▸ Problem statement
I'd like an exact copy of every line from the start of the entries below through the line containing "Task: Decrease Timeout 2 duration seconds", please.

▸ Saved data entries
○ ○ ○

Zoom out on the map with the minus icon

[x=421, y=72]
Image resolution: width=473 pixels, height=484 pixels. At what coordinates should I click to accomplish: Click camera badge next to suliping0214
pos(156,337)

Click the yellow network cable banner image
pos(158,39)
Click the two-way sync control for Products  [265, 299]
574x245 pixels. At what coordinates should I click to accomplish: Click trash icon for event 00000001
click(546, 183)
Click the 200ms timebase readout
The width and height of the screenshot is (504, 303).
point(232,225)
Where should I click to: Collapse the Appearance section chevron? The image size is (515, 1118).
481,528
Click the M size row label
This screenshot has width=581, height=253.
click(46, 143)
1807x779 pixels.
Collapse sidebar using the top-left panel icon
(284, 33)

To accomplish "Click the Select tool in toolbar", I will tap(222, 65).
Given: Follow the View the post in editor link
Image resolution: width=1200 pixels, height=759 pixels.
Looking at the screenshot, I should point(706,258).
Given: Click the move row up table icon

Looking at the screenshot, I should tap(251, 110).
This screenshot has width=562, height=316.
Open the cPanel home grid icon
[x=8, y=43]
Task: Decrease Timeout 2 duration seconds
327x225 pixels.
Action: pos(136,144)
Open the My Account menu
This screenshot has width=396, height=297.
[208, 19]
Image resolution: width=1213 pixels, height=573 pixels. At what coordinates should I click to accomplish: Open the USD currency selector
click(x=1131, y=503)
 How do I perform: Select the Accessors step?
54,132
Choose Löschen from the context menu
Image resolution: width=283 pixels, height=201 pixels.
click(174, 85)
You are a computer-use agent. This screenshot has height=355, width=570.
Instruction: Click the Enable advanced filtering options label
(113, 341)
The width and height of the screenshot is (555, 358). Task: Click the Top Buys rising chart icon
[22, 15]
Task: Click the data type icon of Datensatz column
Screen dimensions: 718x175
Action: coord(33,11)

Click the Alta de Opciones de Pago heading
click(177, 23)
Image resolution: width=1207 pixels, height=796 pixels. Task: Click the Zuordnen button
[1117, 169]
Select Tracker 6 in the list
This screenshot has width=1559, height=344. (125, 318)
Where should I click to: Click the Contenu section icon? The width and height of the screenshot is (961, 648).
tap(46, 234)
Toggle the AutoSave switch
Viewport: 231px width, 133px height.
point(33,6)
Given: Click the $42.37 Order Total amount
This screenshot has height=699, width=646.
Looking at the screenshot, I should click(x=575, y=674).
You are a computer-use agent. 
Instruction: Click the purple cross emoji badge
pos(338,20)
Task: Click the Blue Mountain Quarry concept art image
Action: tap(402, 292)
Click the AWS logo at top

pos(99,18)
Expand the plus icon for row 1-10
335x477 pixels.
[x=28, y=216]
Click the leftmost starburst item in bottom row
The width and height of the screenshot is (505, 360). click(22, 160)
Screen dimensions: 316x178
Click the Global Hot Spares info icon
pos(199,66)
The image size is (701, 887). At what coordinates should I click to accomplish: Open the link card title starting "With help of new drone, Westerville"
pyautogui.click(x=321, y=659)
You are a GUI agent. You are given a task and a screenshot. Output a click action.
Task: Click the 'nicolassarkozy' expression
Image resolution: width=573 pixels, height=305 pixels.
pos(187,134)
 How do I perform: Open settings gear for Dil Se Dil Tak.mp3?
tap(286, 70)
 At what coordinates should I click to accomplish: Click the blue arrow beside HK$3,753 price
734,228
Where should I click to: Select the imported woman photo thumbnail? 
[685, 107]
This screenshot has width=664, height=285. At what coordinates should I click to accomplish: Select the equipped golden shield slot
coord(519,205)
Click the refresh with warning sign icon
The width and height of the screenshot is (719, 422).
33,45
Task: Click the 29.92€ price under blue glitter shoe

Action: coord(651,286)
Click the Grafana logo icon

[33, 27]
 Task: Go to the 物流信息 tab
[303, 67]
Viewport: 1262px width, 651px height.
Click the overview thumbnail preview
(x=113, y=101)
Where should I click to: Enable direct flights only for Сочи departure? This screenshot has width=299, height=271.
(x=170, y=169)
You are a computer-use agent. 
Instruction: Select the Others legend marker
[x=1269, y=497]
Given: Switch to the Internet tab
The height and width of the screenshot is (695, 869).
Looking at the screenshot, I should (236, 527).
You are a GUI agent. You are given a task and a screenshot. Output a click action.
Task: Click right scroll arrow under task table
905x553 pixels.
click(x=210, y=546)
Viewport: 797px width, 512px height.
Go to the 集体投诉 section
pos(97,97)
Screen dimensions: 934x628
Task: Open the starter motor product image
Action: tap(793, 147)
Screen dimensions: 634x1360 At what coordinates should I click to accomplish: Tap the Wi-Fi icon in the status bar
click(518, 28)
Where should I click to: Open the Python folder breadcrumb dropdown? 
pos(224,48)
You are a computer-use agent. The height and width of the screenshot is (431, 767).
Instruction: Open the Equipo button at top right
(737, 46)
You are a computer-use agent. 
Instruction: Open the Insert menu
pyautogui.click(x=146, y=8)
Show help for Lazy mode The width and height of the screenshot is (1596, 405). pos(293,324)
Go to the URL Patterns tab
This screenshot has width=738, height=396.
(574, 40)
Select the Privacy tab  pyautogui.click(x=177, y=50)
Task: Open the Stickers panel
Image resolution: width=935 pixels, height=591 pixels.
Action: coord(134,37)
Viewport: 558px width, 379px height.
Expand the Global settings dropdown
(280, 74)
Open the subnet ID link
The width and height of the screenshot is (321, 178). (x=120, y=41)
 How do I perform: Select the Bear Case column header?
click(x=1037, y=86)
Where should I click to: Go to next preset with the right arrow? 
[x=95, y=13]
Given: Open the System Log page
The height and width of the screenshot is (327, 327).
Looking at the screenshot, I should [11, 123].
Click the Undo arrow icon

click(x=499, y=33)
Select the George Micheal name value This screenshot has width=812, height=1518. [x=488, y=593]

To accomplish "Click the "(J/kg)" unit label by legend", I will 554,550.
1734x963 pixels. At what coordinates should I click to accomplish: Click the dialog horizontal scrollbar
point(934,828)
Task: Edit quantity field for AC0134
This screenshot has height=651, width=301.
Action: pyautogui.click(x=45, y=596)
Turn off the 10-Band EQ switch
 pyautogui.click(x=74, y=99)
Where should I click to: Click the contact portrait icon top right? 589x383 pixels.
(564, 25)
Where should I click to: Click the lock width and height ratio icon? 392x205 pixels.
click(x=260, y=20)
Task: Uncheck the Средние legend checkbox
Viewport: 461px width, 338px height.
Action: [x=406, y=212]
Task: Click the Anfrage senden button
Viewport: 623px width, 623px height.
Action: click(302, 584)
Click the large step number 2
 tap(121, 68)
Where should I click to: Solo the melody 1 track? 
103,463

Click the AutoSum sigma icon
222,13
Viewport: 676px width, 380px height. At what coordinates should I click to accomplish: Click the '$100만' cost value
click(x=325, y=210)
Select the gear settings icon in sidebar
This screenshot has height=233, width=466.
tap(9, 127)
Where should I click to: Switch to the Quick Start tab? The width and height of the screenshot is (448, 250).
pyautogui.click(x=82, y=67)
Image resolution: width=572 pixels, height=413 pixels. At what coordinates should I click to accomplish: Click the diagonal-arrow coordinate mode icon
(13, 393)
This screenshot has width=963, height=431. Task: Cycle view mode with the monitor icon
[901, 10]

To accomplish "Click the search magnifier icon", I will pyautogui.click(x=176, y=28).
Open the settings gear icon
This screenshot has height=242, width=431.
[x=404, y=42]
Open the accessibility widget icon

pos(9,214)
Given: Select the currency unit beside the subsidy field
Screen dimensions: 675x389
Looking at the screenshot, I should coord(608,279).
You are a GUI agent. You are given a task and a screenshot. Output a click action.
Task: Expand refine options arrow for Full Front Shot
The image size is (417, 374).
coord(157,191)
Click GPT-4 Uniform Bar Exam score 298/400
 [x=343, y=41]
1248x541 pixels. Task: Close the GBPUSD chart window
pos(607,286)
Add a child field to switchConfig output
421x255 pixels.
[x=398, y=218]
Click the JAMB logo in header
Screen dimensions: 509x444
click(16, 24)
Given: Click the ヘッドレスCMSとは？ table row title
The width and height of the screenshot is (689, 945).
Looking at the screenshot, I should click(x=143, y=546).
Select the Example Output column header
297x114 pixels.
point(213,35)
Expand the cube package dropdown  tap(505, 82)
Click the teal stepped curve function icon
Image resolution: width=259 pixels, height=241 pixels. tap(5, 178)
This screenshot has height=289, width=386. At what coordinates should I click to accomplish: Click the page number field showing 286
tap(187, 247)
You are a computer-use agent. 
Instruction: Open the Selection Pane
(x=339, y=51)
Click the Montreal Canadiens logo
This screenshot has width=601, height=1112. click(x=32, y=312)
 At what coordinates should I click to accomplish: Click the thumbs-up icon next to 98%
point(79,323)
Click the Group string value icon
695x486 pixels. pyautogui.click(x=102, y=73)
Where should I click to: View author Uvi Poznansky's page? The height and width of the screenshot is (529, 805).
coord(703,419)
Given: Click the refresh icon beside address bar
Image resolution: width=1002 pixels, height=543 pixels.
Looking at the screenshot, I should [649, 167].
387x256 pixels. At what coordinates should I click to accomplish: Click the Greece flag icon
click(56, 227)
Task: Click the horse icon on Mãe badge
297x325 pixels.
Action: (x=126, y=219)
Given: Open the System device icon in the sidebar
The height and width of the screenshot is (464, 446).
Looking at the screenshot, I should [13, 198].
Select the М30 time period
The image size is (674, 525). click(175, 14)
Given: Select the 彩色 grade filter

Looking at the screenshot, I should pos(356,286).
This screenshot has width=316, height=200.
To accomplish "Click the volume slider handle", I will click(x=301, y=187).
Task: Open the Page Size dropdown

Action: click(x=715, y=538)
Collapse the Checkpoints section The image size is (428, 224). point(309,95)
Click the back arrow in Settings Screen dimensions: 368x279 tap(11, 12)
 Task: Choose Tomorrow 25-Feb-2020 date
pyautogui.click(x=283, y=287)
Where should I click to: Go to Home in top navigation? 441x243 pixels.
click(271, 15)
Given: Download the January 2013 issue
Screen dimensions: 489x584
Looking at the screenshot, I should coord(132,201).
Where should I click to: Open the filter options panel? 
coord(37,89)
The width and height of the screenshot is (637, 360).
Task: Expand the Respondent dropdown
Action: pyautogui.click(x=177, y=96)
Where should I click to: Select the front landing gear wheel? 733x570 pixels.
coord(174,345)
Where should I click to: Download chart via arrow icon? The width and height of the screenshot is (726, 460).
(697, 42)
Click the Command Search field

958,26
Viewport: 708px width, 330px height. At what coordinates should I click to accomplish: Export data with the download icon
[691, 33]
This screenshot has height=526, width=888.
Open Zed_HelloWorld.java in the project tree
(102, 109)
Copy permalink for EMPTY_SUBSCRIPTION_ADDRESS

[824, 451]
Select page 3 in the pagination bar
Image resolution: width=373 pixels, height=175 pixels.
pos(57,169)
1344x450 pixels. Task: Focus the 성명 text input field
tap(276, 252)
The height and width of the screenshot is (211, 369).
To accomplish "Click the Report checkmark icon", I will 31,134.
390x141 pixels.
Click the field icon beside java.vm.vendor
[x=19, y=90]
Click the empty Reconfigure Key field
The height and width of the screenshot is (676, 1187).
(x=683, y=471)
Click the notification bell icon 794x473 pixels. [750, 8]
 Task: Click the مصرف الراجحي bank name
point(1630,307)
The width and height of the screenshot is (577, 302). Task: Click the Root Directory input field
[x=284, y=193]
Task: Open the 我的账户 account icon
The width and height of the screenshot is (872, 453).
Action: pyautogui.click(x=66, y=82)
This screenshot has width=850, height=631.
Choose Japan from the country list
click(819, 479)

○ ○ ○

▸ Exercise response
Zoom out on the map with the minus icon

[x=421, y=72]
Image resolution: width=473 pixels, height=484 pixels. At what coordinates should I click to accomplish: Click camera badge next to suliping0214
pos(156,337)

Click the yellow network cable banner image
pos(158,39)
Click the two-way sync control for Products  [265, 299]
574x245 pixels. At what coordinates should I click to accomplish: Click trash icon for event 00000001
click(546, 183)
Click the 200ms timebase readout
The width and height of the screenshot is (504, 303).
point(232,225)
Where should I click to: Collapse the Appearance section chevron? The image size is (515, 1118).
481,528
Click the M size row label
This screenshot has width=581, height=253.
click(46, 143)
1807x779 pixels.
Collapse sidebar using the top-left panel icon
(284, 33)

To accomplish "Click the Select tool in toolbar", I will tap(222, 65).
Given: Follow the View the post in editor link
Image resolution: width=1200 pixels, height=759 pixels.
Looking at the screenshot, I should point(706,258).
Given: Click the move row up table icon

Looking at the screenshot, I should tap(251, 110).
This screenshot has width=562, height=316.
Open the cPanel home grid icon
[x=8, y=43]
Task: Decrease Timeout 2 duration seconds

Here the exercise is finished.